The giant drill’s cutter teeth now rest against the south edge of a concrete repair pit, Todd Trepanier, state Highway 99 tunnel administrator, told the Seattle City Council. Dirt will be removed from the 120-foot-deep, ring-shaped pit this month. Bertha will chew through a 20-foot thick wall into open air. Then a giant crane will lift the whole front end to street level, and take it apart. The main bearing and its rubber seals will be replaced, and steel reinforcing plates will be added. Gaps in the rotary cutting head will be enlarged, to increase the flow of excavated dirt toward the conveyor system.
The tests were meant to check Bertha’s performance and temperatures, to choose “operating parameters” for when the machine drills several more feet into the repair ring, Dixon said. Also, he said the 3-foot advance positioned the machine better for workers to add chemical grout at the back. The grout will form a barrier to block groundwater from flushing into the repair pit.

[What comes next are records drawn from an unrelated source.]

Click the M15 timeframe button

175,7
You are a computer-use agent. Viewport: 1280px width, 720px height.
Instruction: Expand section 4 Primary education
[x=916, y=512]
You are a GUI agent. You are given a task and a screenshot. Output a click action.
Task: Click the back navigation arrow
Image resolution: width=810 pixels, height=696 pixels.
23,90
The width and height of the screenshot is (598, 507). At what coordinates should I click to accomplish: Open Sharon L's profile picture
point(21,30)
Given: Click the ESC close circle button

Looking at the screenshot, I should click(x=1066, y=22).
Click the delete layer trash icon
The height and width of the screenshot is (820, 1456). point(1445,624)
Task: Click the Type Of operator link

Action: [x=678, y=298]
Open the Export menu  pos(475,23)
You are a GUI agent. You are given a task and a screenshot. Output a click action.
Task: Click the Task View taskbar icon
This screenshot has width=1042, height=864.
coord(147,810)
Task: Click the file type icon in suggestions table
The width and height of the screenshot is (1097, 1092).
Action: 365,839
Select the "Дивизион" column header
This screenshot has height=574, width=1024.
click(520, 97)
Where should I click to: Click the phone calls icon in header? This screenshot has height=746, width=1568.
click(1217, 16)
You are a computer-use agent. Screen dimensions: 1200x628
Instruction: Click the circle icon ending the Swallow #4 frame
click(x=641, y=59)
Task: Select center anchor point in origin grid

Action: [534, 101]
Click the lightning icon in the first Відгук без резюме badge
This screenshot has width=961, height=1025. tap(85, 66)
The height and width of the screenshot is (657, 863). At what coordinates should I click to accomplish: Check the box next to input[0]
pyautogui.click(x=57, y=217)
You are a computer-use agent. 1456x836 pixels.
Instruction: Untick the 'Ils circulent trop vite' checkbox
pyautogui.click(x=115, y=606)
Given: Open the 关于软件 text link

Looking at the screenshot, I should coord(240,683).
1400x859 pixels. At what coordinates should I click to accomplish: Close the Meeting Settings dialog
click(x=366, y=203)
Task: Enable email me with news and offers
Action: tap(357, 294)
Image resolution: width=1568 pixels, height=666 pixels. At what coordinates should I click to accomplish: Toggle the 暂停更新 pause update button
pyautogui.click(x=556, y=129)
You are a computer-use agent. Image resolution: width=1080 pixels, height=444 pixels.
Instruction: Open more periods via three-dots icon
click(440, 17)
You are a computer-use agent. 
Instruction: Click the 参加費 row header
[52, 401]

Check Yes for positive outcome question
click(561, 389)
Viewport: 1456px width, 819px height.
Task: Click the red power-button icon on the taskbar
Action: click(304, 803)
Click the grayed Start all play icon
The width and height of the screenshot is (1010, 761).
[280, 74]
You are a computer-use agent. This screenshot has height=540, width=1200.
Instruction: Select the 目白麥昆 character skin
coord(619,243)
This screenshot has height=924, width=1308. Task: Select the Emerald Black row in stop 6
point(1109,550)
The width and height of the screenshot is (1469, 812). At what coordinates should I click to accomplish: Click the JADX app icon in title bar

Meanwhile, construction continues on the north portal of the Highway 99 toll tunnel where it will emerge next to Seattle Center and the Gates Foundation. Concrete girders will form a lid for the tunnel’s cut-and-cover portion, where four lanes of traffic will ascend toward Aurora Avenue North.
STP continues to collect monthly payments under its $1.44 billion contract, with some funds subtracted until Bertha makes progress. STP expects to resume tunneling in March 2015. The state has posted more images through its time-lapse cameras, and on Flickr.